[Data entries]
..............................

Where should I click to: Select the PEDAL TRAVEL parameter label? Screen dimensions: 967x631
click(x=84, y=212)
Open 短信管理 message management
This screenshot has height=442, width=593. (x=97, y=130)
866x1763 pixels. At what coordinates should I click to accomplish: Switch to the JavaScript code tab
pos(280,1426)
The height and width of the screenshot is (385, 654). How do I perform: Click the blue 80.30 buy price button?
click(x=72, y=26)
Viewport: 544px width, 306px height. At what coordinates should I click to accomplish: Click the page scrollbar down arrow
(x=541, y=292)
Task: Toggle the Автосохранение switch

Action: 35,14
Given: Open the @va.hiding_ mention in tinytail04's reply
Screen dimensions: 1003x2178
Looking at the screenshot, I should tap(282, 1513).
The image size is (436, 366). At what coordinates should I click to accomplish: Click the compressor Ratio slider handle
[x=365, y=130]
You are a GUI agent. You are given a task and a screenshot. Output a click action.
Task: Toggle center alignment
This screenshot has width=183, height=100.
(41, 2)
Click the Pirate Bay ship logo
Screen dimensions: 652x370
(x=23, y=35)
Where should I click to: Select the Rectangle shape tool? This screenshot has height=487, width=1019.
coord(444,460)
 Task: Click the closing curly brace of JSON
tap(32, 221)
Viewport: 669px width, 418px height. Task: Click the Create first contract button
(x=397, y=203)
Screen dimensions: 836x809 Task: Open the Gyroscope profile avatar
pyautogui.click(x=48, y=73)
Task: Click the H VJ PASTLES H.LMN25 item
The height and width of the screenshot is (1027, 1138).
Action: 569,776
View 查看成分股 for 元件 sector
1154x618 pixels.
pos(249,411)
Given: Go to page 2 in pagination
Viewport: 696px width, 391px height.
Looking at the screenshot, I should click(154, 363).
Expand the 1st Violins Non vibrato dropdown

..............................

• [WHAT TO PRODUCE]
Copy the items from the line with "Task: Click the closing curly brace of JSON" up to and including the line with "pos(249,411)", keeping every line, requests included. Shift each coordinate in the answers by adding 97 to it.

• [RESPONSE TO THIS EXERCISE]
 Task: Click the closing curly brace of JSON
tap(129, 318)
Viewport: 669px width, 418px height. Task: Click the Create first contract button
(x=494, y=300)
Screen dimensions: 836x809 Task: Open the Gyroscope profile avatar
pyautogui.click(x=145, y=170)
Task: Click the H VJ PASTLES H.LMN25 item
The height and width of the screenshot is (1027, 1138).
Action: 666,873
View 查看成分股 for 元件 sector
1154x618 pixels.
pos(346,508)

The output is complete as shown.